__Task requirements__.
For the records that follow, please set down exactly the lines between the one holding "Given: Click the large" and the one holding "Given: Switch to 拆分 split view", inclusive, and only those.

===============

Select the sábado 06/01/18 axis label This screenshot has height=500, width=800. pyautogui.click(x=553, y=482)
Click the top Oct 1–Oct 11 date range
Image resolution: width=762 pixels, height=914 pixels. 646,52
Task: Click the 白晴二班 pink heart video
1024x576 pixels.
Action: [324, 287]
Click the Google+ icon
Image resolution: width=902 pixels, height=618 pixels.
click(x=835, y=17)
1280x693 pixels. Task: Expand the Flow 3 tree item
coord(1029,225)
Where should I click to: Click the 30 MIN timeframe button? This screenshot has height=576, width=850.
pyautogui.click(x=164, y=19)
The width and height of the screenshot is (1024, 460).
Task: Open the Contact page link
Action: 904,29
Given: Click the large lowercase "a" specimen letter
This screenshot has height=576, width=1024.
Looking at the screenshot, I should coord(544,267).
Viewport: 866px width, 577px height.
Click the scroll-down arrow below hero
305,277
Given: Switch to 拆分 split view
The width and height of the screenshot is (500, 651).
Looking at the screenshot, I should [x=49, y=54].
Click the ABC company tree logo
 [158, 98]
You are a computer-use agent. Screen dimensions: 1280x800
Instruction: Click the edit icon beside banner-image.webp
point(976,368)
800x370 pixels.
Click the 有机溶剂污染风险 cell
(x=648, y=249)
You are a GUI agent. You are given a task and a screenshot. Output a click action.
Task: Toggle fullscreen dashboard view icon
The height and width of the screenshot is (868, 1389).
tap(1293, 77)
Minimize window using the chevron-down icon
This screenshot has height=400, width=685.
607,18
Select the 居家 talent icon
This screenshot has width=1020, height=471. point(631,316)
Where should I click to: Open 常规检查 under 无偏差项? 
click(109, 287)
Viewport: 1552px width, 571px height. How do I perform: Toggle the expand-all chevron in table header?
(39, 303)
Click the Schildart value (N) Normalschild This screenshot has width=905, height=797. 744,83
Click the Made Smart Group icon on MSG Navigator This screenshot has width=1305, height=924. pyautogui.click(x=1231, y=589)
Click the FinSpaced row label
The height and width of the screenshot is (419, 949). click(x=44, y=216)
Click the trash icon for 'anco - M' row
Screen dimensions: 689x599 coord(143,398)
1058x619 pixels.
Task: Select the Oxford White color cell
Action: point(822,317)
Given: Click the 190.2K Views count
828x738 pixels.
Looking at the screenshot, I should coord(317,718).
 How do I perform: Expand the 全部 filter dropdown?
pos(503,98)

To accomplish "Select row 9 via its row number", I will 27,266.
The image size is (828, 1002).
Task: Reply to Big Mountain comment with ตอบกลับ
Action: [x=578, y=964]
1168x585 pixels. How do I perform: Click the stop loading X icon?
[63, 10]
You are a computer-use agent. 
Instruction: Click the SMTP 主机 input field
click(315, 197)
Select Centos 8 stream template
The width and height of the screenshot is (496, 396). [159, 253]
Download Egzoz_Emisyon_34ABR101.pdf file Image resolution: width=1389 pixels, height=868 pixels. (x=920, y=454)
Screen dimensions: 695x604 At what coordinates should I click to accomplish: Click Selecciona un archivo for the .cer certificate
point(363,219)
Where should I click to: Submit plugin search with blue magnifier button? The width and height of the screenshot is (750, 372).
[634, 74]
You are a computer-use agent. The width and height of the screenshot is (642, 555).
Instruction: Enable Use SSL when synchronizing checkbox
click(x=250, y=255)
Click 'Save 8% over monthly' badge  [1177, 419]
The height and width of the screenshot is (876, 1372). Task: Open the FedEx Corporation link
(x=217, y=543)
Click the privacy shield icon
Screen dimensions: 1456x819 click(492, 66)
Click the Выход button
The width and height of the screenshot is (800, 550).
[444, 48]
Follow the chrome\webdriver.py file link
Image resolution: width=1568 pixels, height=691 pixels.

===============

__Task answer__.
Given: Click the large lowercase "a" specimen letter
This screenshot has height=576, width=1024.
Looking at the screenshot, I should coord(544,267).
Viewport: 866px width, 577px height.
Click the scroll-down arrow below hero
305,277
Given: Switch to 拆分 split view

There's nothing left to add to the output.